# Problema a resolver:
No texto sobre fertilização in vitro, qual é a taxa de "bebê em casa" que Serafini atribui à técnica americana?

====== Texto fornecido ======

Outras, pela ordem de execução na clínica na Califórnia, são a simples inseminação intra-uterina; a cirurgia com vídeo-laparoscopia para mulheres com endometriose, uma enfermidade no útero, causa comum de infertilidade; a fertilização in vitro; a ovodoação, com doadora anômima; e as mães de aluguel -prática só realizada nos Estados Unidos.
A polêmica está na fertilização in vitro, o bebê de proveta. A regra no Brasil é a transferência do embrião para o útero, na técnica européia. Serafini privilegia a transferência do zigoto (pré-embrião) ou do óvulo e do espermatozóide separados para a trompa, na técnica americana.
Segundo Serafini, a técnica americana alcança maior sucesso -37% a 39% de "bebê em casa", contra 19% da européia. Segundo médicos brasileiros, como Dirceu Henrique Mendes Pereira, "no fundo, os resultados são similares".
A diferença, para Pereira, como para Nilson Donadio, é o custo.
A transferência para o útero "é mais simples, mais popular". A transferência para a trompa exige anestesia e procedimento cirúrgico.
Serafini rebate dizendo que uma nova tecnologia, a microlaparoscopia, que introduziu na clínica californiana em novembro do ano passado, permite fazer a transferência para as trompas com anestesia local. "A paciente vai para casa em duas horas e, financeiramente, há uma redução de custo de US$ 1.500 a US$ 2.000."
A polêmica vai longe. Donadio, por exemplo, compara os preços dos tratamentos nos EUA (US$ 5.500, segundo ele) e na França (US$ 1.840) para sublinhar vantagens da técnica européia. Eduardo Motta, que montou com Serafini a clínica paulistana, afirma que o custo na França é subsidiado pelo governo.
Em meio ao bate-boca, inesperadamente, o próprio Nilson Donadio pára para elogiar Paulo Cesar Serafini. Diz que ele é muito competente ("mas os brasileiros também são") e se declara um bom amigo dele. Calmo, diz que a história pessoal do médico gaúcho estabelecido nos Estados Unidos é emocionante.
Dá como exemplo a extrema dedicação ao filho. É o próprio Serafini quem diz, "ele é o motivo único da minha força, tudo o que eu faço eu faço orientado por ele". Gustavo, logo que nasceu, foi levado aos Estados Unidos. Em 18 anos, melhorou muito. "Hoje, graças a Deus, ele está bom. Quer dizer, bom dentro dos parâmetros dele."

====== Segmento de dados ======

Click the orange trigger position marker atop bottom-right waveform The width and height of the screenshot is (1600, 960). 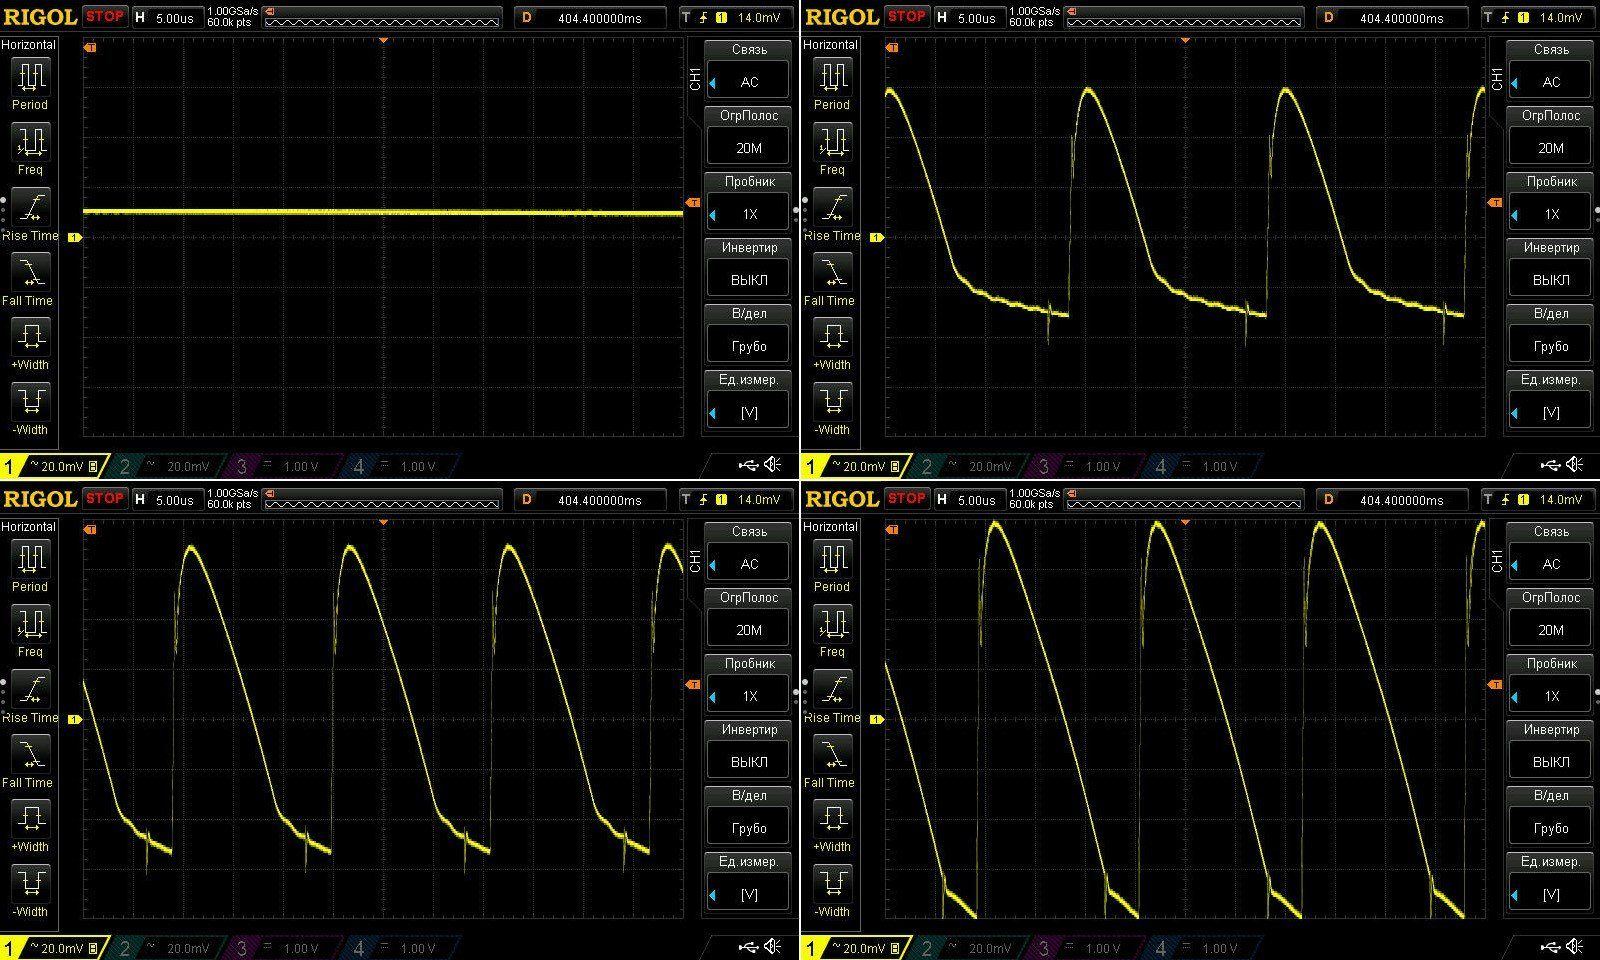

======

# Solução escrita:
De 37% a 39%.